Which geometric shape of icosahedron origin has 180 faces 270 edges 92 vertices

geometrypolyhedraterminology

Essentially, I am trying to find the specific name of the convex polyhedron or icosahedron shape in the gif below. The 3d software (Blender) reports 92 vertices, 180 faces and 540 edges, although there are 270 unique edges. Every face is a triangle, composite surface patterns include a number of hexagons and pentagons.

The convex shape is of icosahedron 3v origin, as the pentagon frequency (or edge quantity from one pentagon to another) is 3 edges (see link). However, the frequency (and 3v) naming scheme seems to be non-standard.

The snub dodecahedron matches the convex shape specified (see gif below) very closely, except that the regular pentagons (within the snub dodecahedron) have a central vertex, thus increased vertices, edges and triangle faces.

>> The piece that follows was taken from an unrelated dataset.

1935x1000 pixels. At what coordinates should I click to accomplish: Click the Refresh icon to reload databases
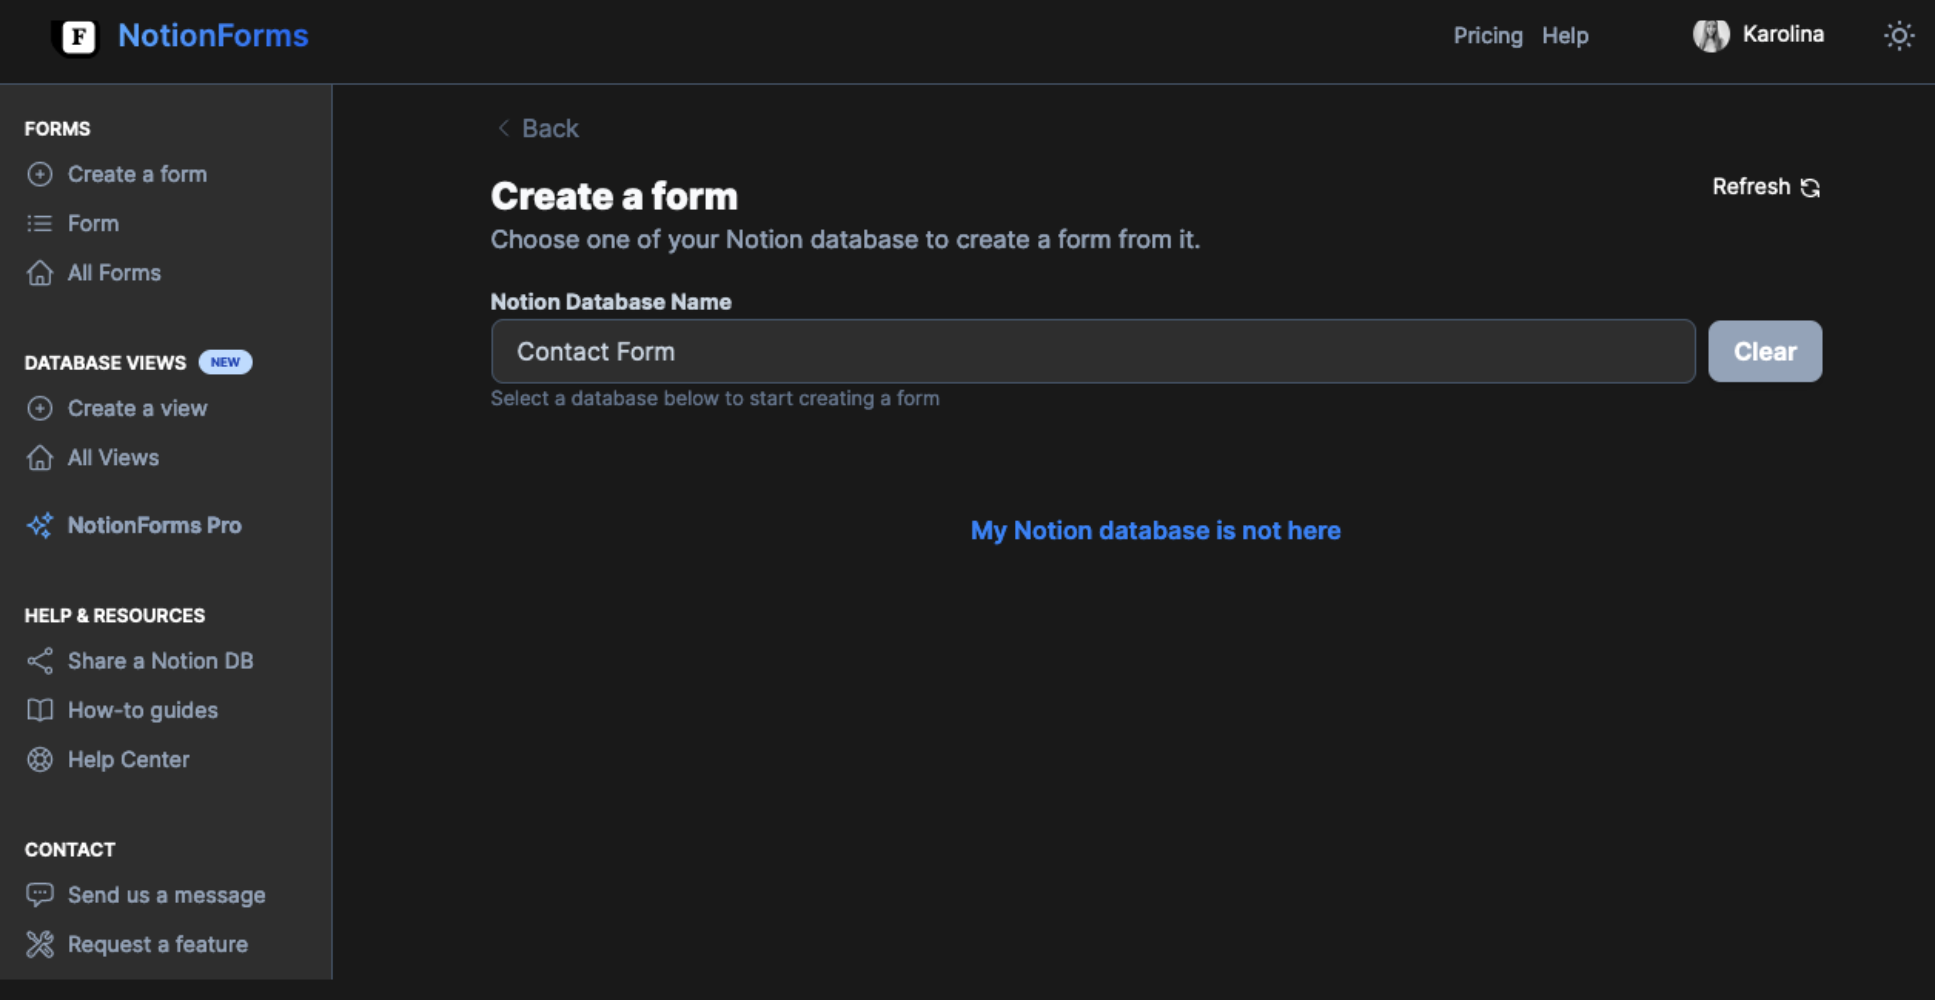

The pentakis dodecahedron matches the icosahedron 2v. The icosahedron is the 1v variant. Perhaps there's a pattern in naming convention I'm missing to help discover the name of the shape in question.

"dome" model I am attempting to identify

Best Answer

The solid is topologically equivalent to the polyhedron obtained by performing a kis operation on a truncated icosahedron – adding a shallow pyramid on each original face. As such, it is a kis-truncated icosahedron.

It is also a geodesic polyhedron, formed by subdividing each icosahedral face into nine triangles at frequency $3$, and in Wenninger's notation described at the Wikipedia link is $\{3,5+\}_{3,0}$.